- _The records_:
- Opening Delimiter -
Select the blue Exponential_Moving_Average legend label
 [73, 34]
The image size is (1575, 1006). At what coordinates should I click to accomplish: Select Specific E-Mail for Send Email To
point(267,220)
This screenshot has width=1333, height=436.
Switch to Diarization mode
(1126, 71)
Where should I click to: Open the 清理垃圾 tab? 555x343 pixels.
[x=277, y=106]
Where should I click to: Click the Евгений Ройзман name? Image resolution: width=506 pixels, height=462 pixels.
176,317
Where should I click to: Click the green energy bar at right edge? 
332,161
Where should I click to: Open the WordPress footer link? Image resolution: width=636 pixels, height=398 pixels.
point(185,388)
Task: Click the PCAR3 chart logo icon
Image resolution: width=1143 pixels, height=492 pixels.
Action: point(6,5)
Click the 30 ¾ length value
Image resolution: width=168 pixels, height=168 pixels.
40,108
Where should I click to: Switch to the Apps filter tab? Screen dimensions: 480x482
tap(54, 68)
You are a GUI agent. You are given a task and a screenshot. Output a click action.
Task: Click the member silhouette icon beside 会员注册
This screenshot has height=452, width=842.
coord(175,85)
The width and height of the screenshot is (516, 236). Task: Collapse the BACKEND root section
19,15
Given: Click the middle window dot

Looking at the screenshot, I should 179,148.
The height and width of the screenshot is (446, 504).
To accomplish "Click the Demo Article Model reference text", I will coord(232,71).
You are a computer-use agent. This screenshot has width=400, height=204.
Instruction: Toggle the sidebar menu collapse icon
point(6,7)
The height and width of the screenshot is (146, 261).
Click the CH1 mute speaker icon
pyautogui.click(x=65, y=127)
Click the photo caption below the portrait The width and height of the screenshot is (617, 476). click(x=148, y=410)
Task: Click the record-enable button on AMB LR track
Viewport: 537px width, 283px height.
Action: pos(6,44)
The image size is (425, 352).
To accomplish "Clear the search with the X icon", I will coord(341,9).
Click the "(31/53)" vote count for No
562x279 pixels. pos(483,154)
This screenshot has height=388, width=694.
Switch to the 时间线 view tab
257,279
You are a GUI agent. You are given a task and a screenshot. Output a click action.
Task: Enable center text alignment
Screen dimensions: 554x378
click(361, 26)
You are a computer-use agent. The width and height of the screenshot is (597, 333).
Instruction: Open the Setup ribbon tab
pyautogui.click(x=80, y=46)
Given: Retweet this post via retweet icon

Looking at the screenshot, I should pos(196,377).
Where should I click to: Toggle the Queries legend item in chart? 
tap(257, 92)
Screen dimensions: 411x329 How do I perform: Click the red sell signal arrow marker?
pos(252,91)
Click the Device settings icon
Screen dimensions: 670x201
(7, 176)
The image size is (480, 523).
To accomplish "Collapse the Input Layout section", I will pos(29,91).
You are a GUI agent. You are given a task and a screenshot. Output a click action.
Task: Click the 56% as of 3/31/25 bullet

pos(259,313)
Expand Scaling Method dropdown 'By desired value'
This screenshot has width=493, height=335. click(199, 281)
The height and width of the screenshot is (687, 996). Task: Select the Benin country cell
- Closing Delimiter -
- _Task brief_:
Nothing in the records should be altered when they are written out again.

- _Answer to the exercise_:
Select the blue Exponential_Moving_Average legend label
 [73, 34]
The image size is (1575, 1006). At what coordinates should I click to accomplish: Select Specific E-Mail for Send Email To
point(267,220)
This screenshot has width=1333, height=436.
Switch to Diarization mode
(1126, 71)
Where should I click to: Open the 清理垃圾 tab? 555x343 pixels.
[x=277, y=106]
Where should I click to: Click the Евгений Ройзман name? Image resolution: width=506 pixels, height=462 pixels.
176,317
Where should I click to: Click the green energy bar at right edge? 
332,161
Where should I click to: Open the WordPress footer link? Image resolution: width=636 pixels, height=398 pixels.
point(185,388)
Task: Click the PCAR3 chart logo icon
Image resolution: width=1143 pixels, height=492 pixels.
Action: point(6,5)
Click the 30 ¾ length value
Image resolution: width=168 pixels, height=168 pixels.
40,108
Where should I click to: Switch to the Apps filter tab? Screen dimensions: 480x482
tap(54, 68)
You are a GUI agent. You are given a task and a screenshot. Output a click action.
Task: Click the member silhouette icon beside 会员注册
This screenshot has height=452, width=842.
coord(175,85)
The width and height of the screenshot is (516, 236). Task: Collapse the BACKEND root section
19,15
Given: Click the middle window dot

Looking at the screenshot, I should 179,148.
The height and width of the screenshot is (446, 504).
To accomplish "Click the Demo Article Model reference text", I will coord(232,71).
You are a computer-use agent. This screenshot has width=400, height=204.
Instruction: Toggle the sidebar menu collapse icon
point(6,7)
The height and width of the screenshot is (146, 261).
Click the CH1 mute speaker icon
pyautogui.click(x=65, y=127)
Click the photo caption below the portrait The width and height of the screenshot is (617, 476). click(x=148, y=410)
Task: Click the record-enable button on AMB LR track
Viewport: 537px width, 283px height.
Action: pos(6,44)
The image size is (425, 352).
To accomplish "Clear the search with the X icon", I will coord(341,9).
Click the "(31/53)" vote count for No
562x279 pixels. pos(483,154)
This screenshot has height=388, width=694.
Switch to the 时间线 view tab
257,279
You are a GUI agent. You are given a task and a screenshot. Output a click action.
Task: Enable center text alignment
Screen dimensions: 554x378
click(361, 26)
You are a computer-use agent. The width and height of the screenshot is (597, 333).
Instruction: Open the Setup ribbon tab
pyautogui.click(x=80, y=46)
Given: Retweet this post via retweet icon

Looking at the screenshot, I should pos(196,377).
Where should I click to: Toggle the Queries legend item in chart? 
tap(257, 92)
Screen dimensions: 411x329 How do I perform: Click the red sell signal arrow marker?
pos(252,91)
Click the Device settings icon
Screen dimensions: 670x201
(7, 176)
The image size is (480, 523).
To accomplish "Collapse the Input Layout section", I will pos(29,91).
You are a GUI agent. You are given a task and a screenshot. Output a click action.
Task: Click the 56% as of 3/31/25 bullet

pos(259,313)
Expand Scaling Method dropdown 'By desired value'
This screenshot has width=493, height=335. click(199, 281)
The height and width of the screenshot is (687, 996). Task: Select the Benin country cell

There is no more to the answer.